What is asked ::
• 1. According to the biography of Carlo Michele Bonelli, in which town was he born?
• 2. Carry on the biography of Carlo Michele Bonelli from the point where it stops.

Page excerpt ::
Carlo Michele Bonelli, Cardinal Alessandrino' (25 November 1541– 28 March 1598) was an Italian senior papal diplomat with a distinguished career that spanned two decades from 1571.

Biography
Born in Bosco Marengo, he was the son of Marco Bonelli, inscribed as a noble of Alessandria in Piedmont, 1566, and of Dominina de' Gibertis, niece of Pope Pius V. He was the great-uncle of Cardinal Carlo Bonelli (1664).

He entered the preaching Order of Dominicans, taking the name Michele, and professed at the convent of Santa Maria sopra Minerva, Rome, 1559. He studied  at the Collegio Germanico and was a professor of theology at the University of Perugia before being recalled to Rome by his great-uncle, Pius V.

He was created cardinal priest in the consistory of 6 March 1566; received the red hat and the titulus of Santa Maria sopra Minerva on 20 March and was entered with his father as a noble of Alessandria the same year; he conditioned his promotion on permission to continue wearing his Dominican habit.  He was made Grand Prior in Rome of the Sovereign Military Order of Malta, June 1568.

[Data listing]
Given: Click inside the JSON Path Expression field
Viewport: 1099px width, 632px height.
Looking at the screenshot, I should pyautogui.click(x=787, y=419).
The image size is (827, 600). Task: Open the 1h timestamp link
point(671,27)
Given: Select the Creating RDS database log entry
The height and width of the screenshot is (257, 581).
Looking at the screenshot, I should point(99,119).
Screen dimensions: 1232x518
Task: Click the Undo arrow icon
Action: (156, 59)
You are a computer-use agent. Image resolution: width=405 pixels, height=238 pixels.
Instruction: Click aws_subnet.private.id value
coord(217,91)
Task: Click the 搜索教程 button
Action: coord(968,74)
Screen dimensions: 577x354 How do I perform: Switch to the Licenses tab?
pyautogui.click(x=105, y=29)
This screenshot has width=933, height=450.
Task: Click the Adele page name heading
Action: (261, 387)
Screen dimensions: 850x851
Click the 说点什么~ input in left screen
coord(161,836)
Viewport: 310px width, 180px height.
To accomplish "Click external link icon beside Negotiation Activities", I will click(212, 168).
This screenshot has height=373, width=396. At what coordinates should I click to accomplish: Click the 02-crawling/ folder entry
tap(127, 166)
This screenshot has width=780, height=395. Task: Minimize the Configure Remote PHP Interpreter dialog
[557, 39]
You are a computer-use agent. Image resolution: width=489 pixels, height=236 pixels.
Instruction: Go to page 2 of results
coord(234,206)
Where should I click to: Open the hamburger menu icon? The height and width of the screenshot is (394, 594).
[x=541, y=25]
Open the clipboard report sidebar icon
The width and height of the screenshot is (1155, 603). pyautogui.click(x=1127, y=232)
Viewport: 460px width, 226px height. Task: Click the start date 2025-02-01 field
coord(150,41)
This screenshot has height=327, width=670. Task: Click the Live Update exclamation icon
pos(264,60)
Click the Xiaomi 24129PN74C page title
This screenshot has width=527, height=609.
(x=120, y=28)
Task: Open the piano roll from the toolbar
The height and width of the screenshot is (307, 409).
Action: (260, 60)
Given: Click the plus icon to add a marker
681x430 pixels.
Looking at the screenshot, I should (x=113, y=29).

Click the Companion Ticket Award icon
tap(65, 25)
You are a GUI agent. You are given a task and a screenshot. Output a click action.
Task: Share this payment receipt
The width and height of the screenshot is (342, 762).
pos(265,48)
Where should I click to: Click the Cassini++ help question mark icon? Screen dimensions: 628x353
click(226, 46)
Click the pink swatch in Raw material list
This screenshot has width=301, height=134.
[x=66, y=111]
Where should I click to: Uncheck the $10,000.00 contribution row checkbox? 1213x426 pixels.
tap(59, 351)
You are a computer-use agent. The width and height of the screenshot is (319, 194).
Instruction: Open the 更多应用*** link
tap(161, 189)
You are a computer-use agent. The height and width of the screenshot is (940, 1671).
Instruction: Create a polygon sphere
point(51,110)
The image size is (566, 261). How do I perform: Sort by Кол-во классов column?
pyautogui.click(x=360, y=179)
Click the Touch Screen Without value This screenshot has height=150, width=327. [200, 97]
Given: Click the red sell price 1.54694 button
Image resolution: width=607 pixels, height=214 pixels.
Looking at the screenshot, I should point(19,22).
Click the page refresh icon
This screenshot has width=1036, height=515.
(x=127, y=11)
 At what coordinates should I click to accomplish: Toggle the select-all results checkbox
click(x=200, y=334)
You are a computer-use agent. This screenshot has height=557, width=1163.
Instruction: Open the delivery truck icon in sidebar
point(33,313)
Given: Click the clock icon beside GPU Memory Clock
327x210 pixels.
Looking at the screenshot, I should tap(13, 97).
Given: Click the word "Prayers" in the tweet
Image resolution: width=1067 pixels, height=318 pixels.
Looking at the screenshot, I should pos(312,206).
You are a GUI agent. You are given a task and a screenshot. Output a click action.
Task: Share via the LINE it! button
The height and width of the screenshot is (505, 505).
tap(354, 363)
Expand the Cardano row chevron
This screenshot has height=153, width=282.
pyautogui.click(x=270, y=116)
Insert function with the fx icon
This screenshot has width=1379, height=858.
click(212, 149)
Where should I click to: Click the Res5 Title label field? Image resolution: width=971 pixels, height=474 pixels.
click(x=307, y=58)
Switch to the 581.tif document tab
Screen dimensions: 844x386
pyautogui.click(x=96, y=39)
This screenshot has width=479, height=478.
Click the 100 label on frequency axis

Expected responses ::
• 1. Bosco Marengo.

• 2.
He was charged with the important post of Camerlengo on 3 December 1568, a post he held until 10 May 1570. In recompense he was given the sinecure of Abbot commendatario of San Michele della Chiusa.

As papal Rome was expanding, he took the initiative of developing a new quarter erected above the ancient imperial fora, laying out streets —of which via Alessandrina commemorates his title— which had come to be divided among the monasteries of S.Basilio, S.Adriano and  SS.Cosma e Damiano, and planted in orchards.

His family shared in the honours during the pontificate of Pius V: his brother Girolamo, commander of the Papal Guard, was made marchese di Cassano d’Adda (1572), and his brother Michele, having been made duca di Salci (1569), became a gentleman-in-waiting to the duke of Savoy (1573).

The "Cardinale Alessandrino", as he was styled—a title that had been borne by Pius V as a cardinal— was sent as legate to the kings of Spain and Portugal on 18 June  1571, with the honour of cardinal nipote, in the company of Francesco Borgia, and was sent as legate with the same discretionary powers a latere to the king of France on 16 November 1571.  The question of his advance notice of the imminent Saint Bartholomew's Day Massacre beginning the following 24 August has been discussed among historians and emphatically denied in the Catholic Encyclopedia .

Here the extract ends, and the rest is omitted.